独りで仕事しているフリーランスは、当然、お金の管理も自分でしなければなりません。
生活できるだけの収入を得ていれば、それで終わりという訳ではなく、収入に対する税金というものが掛かってきます。
ここでは、フリーランスが納めるべき税金の額を決める方法についてご説明しましょう。
フリーランスで確定申告が必要な人は?
基本的に、収入から経費を差し引いた所得が1年に20万円以上の人は税務署に確定申告をしなければなりません。
ただし、所得が20万円以下でも免除されるのは所得税だけで、住民税はこの条件による免除はありませんので、税が課されるかどうかは別にして、結局は申告しなければなりません。
一方、税金を納めるのではなく、一旦納めた税金を返してもらうにも確定申告が必要です。
仕事を請け負って得る報酬から所得税が予め引かれている場合がありますが、1年全体の所得に掛かる税金よりも上回っている事が多いため、その差分は還付金として戻ってくるのです。
白色申告と青色申告のどちらにする?
フリーランス、つまり、個人事業主が確定申告する場合、「白色申告」と「青色申告」の2種類、方法があります。

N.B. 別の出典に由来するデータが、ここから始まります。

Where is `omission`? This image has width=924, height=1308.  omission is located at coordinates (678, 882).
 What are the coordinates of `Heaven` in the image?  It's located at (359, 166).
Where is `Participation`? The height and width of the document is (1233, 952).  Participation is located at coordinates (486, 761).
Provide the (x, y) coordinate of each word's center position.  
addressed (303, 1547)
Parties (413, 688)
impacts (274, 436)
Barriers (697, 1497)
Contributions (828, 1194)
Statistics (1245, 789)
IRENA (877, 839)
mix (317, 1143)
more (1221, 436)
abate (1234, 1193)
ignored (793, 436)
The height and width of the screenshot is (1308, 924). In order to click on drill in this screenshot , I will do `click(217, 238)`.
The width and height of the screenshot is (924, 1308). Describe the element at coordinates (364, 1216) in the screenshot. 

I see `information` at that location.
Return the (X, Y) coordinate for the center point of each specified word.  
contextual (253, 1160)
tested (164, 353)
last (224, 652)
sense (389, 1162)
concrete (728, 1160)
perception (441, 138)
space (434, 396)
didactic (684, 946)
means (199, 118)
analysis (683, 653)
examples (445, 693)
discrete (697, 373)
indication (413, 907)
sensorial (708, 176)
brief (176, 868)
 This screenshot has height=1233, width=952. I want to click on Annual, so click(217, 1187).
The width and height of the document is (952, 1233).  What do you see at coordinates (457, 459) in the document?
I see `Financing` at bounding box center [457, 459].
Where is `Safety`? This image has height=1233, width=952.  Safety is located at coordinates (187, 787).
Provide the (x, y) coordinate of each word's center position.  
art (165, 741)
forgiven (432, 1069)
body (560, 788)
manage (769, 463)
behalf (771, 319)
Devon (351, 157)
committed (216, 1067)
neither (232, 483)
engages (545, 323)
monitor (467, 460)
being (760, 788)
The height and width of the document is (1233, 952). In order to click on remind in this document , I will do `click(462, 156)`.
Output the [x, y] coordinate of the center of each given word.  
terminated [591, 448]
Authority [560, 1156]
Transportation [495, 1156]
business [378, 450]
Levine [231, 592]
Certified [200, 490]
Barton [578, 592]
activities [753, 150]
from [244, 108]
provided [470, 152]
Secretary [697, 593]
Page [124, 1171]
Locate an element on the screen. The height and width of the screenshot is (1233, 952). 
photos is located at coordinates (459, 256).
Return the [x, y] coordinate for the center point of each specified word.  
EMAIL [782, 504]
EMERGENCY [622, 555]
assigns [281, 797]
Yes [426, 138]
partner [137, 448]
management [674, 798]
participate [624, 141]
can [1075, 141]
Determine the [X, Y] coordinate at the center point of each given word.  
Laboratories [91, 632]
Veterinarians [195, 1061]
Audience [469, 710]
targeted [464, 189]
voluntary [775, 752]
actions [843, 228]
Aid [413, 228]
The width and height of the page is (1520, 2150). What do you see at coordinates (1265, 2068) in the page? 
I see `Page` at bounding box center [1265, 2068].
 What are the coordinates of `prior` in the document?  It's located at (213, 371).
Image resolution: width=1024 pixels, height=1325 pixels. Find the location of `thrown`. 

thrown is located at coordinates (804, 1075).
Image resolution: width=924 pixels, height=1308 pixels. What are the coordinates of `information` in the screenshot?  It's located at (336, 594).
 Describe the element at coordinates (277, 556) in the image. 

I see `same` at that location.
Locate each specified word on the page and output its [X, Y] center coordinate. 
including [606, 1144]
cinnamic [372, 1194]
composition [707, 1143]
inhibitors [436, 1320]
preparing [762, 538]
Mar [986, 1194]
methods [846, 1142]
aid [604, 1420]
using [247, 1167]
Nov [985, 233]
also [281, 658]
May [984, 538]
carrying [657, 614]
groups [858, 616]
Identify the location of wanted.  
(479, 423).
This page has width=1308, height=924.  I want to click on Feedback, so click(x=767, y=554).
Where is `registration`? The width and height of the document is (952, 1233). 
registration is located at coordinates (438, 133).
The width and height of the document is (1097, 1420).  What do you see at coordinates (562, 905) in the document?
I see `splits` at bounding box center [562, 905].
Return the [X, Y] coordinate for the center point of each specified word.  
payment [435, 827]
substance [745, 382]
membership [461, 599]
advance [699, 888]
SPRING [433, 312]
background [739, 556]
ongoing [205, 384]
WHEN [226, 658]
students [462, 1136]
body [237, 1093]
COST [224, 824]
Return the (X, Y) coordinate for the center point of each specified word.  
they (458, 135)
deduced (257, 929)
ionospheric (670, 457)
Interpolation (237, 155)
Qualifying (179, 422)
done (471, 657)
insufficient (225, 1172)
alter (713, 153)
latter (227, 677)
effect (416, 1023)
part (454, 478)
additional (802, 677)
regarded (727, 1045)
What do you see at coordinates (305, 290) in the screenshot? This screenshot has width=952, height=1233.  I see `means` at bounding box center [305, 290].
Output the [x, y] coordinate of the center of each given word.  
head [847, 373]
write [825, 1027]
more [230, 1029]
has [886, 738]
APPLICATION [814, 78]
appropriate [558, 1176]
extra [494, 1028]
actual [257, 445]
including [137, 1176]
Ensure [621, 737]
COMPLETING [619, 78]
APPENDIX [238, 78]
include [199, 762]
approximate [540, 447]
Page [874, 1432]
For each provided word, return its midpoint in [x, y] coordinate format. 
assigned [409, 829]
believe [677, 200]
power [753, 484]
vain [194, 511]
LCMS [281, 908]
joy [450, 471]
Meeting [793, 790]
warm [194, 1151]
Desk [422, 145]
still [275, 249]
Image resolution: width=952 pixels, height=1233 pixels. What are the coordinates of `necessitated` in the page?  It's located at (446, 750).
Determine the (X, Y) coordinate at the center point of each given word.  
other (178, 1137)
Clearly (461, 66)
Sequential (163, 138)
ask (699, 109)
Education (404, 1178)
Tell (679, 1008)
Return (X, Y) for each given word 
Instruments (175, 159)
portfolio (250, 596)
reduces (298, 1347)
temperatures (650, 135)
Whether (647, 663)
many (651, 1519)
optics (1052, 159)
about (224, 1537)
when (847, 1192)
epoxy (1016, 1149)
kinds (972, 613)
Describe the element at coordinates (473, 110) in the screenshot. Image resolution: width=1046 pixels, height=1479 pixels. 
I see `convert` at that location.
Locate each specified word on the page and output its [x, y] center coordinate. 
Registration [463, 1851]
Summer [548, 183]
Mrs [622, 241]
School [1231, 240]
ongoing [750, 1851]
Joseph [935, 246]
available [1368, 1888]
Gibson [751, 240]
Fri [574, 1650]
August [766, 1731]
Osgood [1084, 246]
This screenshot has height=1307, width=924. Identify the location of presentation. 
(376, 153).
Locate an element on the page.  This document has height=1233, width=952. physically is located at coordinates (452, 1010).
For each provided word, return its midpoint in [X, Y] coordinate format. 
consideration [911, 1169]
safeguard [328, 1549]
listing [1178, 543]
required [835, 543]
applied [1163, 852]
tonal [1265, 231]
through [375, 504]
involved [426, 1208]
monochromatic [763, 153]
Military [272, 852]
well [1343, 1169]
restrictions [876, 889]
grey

「白色申告」は比較的収入が少ない人向けで、帳簿を付けたり、領収書などを保管する義務はありますが、家計簿の延長のようなものなので、経理に詳しくなくても大丈夫です。
その代わり、「青色申告」で受けられる特別控除はありません。
「青色申告」はさらに2種類に分かれ、10万円の控除を受けられるものと65万円の控除を受けられるものがあります。
65万円控除のほうは複式簿記を用意するなどの知識が必要ですが、10万円控除のほうは白色申告とほぼ同じなので、収入が多くなったら切り替えるのもいいかもしれません。
フリーランスの経費はどうする?


税金は、もらった報酬全部が対象になる訳ではありません。
まず、年金や健康保険に払ったお金は全額、所得から差し引かれる控除になります。さらに、生命保険なども上限が決まっていますが、控除の対象です。そして、一番大きいのが、仕事をする上で使ったお金、すなわち経費です。
白色申告は「収支内訳書」、青色申告は「所得税青色申告決算書」を見れば分かりますが、「経費」と書かれた大枠に「給料賃金」や「外注工賃」といった科目の欄が並んでいます。
これらに当てはまる支払いが全て、経費として認められる訳です。と言われても、まだどの支払いがどの科目に当てはまるか分かりづらいでしょう。
以下に、それぞれの科目の代表例を挙げます。
- 給料賃金
- 自分や家族以外の従業員に払う給料。これはフリーランスの方にはあまり関係がないかもしれません。
- 外注工賃
- 外部に仕事を発注して掛かった費用。これも自分で全部請け負っているフリーランスの方には関係ない事が多いでしょう。
- 減価償却費
- 10万円以上の固定資産を耐用年数分で目減り具合を計算した額。例えば、10万円で耐用年数10年のパソコンは、1年で1万円の減価償却を計上できます。
- 貸倒金
- 払われなかった報酬など。
- 地代家賃
- 事務所などを借りた時の賃貸料。自宅を仕事場としている場合、その広さ分だけ認められます。
- 利子割引料
- 金融機関からお金を借りた時に掛かる利息など。
- 租税公課
- 固定資産税、自動車税など。
- 荷造運賃
- 荷物を送る時に使う梱包材や配送料。
- 水道光熱費
- 家賃と同じく、仕事場の分だけ認められます。一般的には、全体の2、3割の料金を計上します。
- 旅費交通費
- 電車賃などと共に宿泊費も。
- 通信費
- 電話代、プロバイダー料、手紙の切手代など。
- 広告宣伝費
- 宣伝サイトを作った時のドメイン取得料やサーバーレンタル代など。クライアントに出した年賀状も含まれます。
- 接待交際費
- クライアントと共にした飲食費。お中元やお歳暮など。
- 損害保険料
- 商品、店舗、事業用自動車などを対象とする保険料。
- 修繕費
- 業務に使う機器の修理代など。
- 消耗品費
- 文房具などの少額備品費。
- 福利厚生費
- 従業員のための社会保険料や慰労費など。
- 雑費
- 上の科目に当てはまらない出費。
この額が大きい時は、空欄が用意されていますので自分で科目を作ったほうが良いでしょう。
例えば、参考書やメールマガジン代などは図書費として計上します。

このように、経費と見なされるのは、当たり前ですが全て仕事に関係するものだけです。つまり、家族で外食した費用や日常生活で使う洋服代などは経費ではありません。
フリーランスこそ公私混同せず、はっきりとした会計が必要と言えるでしょう。